The arm itself is also a reality, although not for full commercial use as of yet. They are commonly used for creating art rather than humanoids. However, the German engineering firm KUKA Robotics currently has a prototype of a robotic arm that can operate a 3D printer thus being able to print its own parts. (A machine creating a machine? It’s starting to look as if Westworld is approaching sooner than anyone thought.)
Just Out of Reach
The robotic arms and printing processes shown in Westworld are much more dynamic than those of today. The machines shown in the opening are far more advanced than anything presently on the market. As they are able to detail all parts of the objects from various angles, these devices are closer to a painter working with a paintbrush than a machine. As of now, the closest equivalent of this process is through hybrid systems which move the platform on which the object is created rather than the extruder itself. Also, machines are limited in the varieties of materials with which they can work. Currently, they are only able to operate within the spectrum of a given material but are not able to switch from plastic to bone to metal like the one in Westworld.
What about the detail and organic composition of these Hosts? Westworld shows these beings uncannily resembling people, with skin, tissue, veins, and some fluid resembling blood coursing through those same systems.
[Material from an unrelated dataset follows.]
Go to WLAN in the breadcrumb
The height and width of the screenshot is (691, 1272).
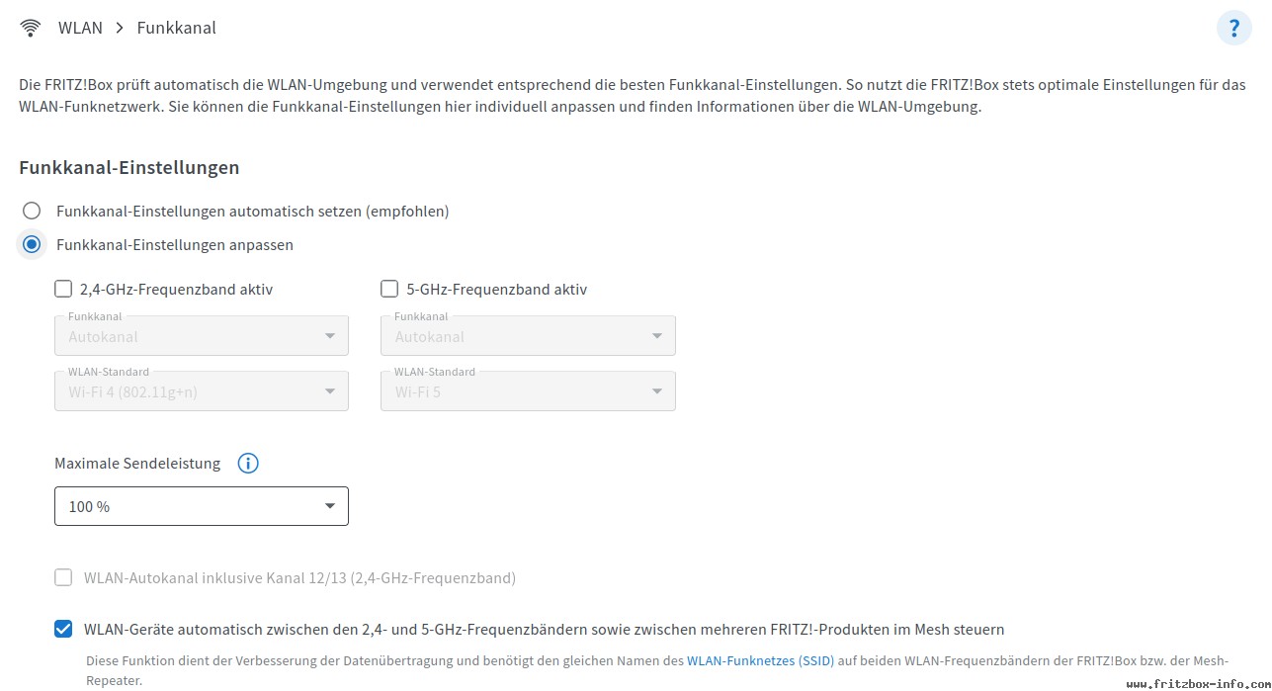tap(80, 28)
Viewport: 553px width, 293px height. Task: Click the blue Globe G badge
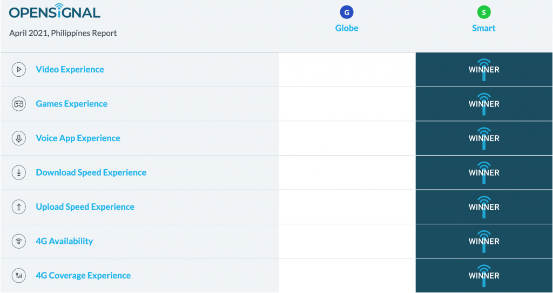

In this world, such technology does not yet exist, although it is heavily researched. For example, Bio Inks are capable of carrying living cells and can be deposited using extrusion printers. Because of this, they have been used for printing tissue for drug testing and even skin for burn victims. Vascular system printing is also being explored but is extremely difficult to replicate due to the qualities of soft tissue.
Also, since these Hosts are machines, an organic neural network is not actually necessary. In Westworld, the Hosts are often reprogrammed and subject to troubleshooting, meaning that their 3D printing process involves the printing of circuitry as seen in computers and operating systems. Such technology is also in the development phase and with limited commercial use, as companies are experimenting with conductive inks for use in antennas, drones, and cell phones. Once again, being able to create the intricate circuitry for the Hosts is currently outside of 3D printing’s grasp.
The Wild West (No Toner Needed)
Despite these hurdles, the arena of 3D printing is one of great ingenuity and experimentation, much like Westworld itself. Engineers and developers are continually refining their work, discovering new capabilities and applications for their technology, some resembling the processes illustrated in the show itself. Rather than being a purely farfetched piece of science fiction, on a technological level, Westworld is closer to the not-so-distant future. Stereolithography and extrusion are already here, while much of the technology that has not been fully developed for commercial use is currently being researched. It seems as if with each passing year, the capabilities of these machines increase and new applications begin to seem limitless. For 3D printing’s future, tomorrow doesn’t have a page count.